Exercise text
Depression and personality changes are the first signs, followed by pain, tingling and other sensory problems.
"Almost everyone (diagnosed with human mad cow disease) with rare exception was first seen by a psychiatrist," Marra said.
Some research suggests the source of infection for the two forms of CJD could be related.
When injected with misfolded proteins believed to cause mad cow disease, mice genetically engineered to have human traits came down with a disease that resembles sporadic CJD, according to a 2002 study in England.
And, in a study published last month, Italian researchers said they found a second strain of mad cow disease that looks a lot like traditional CJD.
Labeling traditional CJD "sporadic" is a way of getting around the fact that no one knows what causes it, said Dr. Laura Manuelidis, a neuropathologist at Yale University. Parting with the prevailing theory, she believes the culprit is more likely some type of infectious agent, not misfolded proteins. "Spontaneous CJD just means we don't know where the infection is coming from," she said.
There's also evidence that some cases of CJD could be mistakenly tagged Alzheimer's or some other type of dementia.
Swiss officials found a CJD rate of three cases per million after improving their tracking system -- triple the previously accepted rate.
In a small study at Yale led by Manuelidis in 1989, researchers discovered that 13 percent of patients diagnosed with Alzheimer's had CJD.
"The conclusion people might draw is that CJD is underdiagnosed and clinically can't be discriminated that easily from Alzheimer's disease," Manuelidis said.
Still, only three cases of prion disease have surfaced among the hundreds of autopsies performed as part of a 20-year research study on Alzheimer's at the UW, according to Gerard Schellenberg, a genetic researcher at the Veterans Affairs Puget Sound Health Care System. [Note: Schellenberg's first name has been corrected since this was originally published.]
"Those brains are looked at extreme carefully and you just don't turn up random CJD cases," Schellenberg said.
For the victims and their families, of course, statistics are not the point.
Losing their mother
"Look at that woman over there. She looks so weird!" Rose Henry shouted one Sunday morning at Mass. The mother of 10 children, Henry had strict rules about how to conduct yourself in public. The girls should act like ladies, the boys like gentleman. No arguing with strangers. No rude outbursts.

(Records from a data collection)

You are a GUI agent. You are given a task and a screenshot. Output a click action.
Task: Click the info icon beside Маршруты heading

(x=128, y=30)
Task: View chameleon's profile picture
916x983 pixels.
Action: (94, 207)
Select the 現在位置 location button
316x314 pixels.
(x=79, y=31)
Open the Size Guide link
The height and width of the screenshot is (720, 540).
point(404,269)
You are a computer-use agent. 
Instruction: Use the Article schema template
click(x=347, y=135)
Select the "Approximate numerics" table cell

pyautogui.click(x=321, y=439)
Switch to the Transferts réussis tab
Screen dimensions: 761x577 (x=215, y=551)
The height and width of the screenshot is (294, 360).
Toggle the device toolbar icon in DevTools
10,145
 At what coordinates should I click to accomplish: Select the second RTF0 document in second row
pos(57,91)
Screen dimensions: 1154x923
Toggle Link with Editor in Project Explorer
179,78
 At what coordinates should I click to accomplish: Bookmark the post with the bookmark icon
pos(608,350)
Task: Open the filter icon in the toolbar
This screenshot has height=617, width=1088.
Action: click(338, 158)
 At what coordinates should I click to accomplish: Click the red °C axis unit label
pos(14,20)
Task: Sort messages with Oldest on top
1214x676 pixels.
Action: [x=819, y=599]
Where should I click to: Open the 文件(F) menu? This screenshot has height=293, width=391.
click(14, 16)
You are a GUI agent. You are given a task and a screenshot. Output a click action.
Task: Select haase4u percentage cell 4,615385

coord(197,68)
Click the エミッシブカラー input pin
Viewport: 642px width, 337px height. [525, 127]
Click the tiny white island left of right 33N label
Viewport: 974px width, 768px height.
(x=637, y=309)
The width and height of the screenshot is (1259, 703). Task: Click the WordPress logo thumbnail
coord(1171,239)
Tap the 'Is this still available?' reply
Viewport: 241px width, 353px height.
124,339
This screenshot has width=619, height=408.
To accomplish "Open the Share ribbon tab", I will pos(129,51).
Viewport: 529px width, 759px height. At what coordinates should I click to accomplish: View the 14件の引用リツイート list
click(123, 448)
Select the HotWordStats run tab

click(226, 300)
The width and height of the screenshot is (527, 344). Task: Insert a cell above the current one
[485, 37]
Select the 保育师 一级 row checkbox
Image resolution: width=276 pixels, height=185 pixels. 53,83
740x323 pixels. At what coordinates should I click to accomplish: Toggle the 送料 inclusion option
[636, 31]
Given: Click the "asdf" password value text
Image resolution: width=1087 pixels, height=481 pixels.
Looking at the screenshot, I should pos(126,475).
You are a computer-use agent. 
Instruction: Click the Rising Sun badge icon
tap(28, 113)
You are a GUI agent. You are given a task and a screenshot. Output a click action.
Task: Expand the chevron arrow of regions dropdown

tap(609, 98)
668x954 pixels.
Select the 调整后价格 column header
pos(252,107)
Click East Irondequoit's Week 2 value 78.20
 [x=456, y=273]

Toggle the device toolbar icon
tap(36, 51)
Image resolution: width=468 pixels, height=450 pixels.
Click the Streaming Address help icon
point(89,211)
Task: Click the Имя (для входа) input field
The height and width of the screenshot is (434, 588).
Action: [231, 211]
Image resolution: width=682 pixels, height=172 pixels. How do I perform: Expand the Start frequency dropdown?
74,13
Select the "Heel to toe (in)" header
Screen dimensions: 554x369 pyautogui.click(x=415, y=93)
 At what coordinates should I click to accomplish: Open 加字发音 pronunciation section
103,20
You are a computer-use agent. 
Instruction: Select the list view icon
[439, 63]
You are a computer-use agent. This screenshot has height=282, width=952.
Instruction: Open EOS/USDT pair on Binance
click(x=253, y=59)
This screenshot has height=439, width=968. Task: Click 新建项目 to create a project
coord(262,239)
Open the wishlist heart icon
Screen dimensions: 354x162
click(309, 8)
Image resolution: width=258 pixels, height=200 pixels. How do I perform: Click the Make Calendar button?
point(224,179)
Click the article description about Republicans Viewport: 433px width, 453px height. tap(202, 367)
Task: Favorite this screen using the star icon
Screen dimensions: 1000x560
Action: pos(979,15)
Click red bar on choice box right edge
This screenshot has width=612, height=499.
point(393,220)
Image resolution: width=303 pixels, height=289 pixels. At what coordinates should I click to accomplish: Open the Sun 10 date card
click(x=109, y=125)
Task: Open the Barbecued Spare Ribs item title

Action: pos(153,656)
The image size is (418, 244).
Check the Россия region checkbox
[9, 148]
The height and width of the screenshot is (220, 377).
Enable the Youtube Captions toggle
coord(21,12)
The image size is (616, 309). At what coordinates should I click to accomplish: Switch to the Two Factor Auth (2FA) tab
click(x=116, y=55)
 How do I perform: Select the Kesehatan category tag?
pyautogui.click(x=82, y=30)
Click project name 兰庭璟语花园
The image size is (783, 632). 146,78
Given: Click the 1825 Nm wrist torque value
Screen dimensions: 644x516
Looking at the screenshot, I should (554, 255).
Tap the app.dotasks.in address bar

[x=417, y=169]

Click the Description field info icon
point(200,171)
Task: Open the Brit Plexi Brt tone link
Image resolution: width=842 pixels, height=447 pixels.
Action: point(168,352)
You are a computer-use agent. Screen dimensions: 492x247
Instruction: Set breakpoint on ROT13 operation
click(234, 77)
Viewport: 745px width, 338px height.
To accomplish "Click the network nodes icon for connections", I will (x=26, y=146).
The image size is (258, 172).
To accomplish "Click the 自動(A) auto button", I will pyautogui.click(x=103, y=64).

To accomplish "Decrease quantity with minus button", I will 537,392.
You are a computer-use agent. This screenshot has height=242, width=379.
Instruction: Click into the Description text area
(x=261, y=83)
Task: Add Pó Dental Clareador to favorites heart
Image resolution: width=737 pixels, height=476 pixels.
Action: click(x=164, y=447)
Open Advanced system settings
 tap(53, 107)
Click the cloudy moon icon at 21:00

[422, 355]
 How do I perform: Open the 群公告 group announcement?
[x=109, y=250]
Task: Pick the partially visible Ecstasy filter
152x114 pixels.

Instructions to follow
Please continue the article on mad cow disease and CJD, starting right after its final sentence.

Answer for this exercise
"I grabbed her elbow and I said, 'Mom, be quiet!' It was like she didn't know she was being inappropriate," Giese said.
Other changes followed.
Henry began reacting to noise like someone burst a balloon near her ear. A slammed kitchen cabinet door or a car backfiring caused her to leap up and gasp.
"The boys were in denial," remembers Patty Anderson, one of the couple's six daughters. "They said she's just trying to get used to Dad being gone."
Those who lived closer knew better. They just didn't know why or what was gnawing away their mother's mind.
An internist told the family she had dementia. Giese's brothers and sisters prepared themselves for their mother's long slide into oblivion.
A trained nurse, Giese didn't buy it.
"When the others would say she obviously has Alzheimer's, I would say, 'No, it doesn't fit. She's going too fast.' "
Henry eventually lost her balance, hung Army blankets on the windows to keep out light and tried to use the TV remote to make phone calls.
At times, says her family, it seemed Henry knew she could no longer rely on her mind.
"She would pace around and wring her hands and she'd say 'Stay with me, stay with me, I'm afraid.' It was so sad," Giese recalls.
When Henry started having seizures, a neurologist spotted signs of CJD on a brain scan.
She died four months later, blind, unable to talk or walk.
Unfamiliar with the two varieties of CJD until recently, the family has always referred to their mother's disease as "mad cow."
And they still wonder if the beef Jim and Rose ate on a dream trip to Ireland and England in 1978 had anything to do with their mother's death.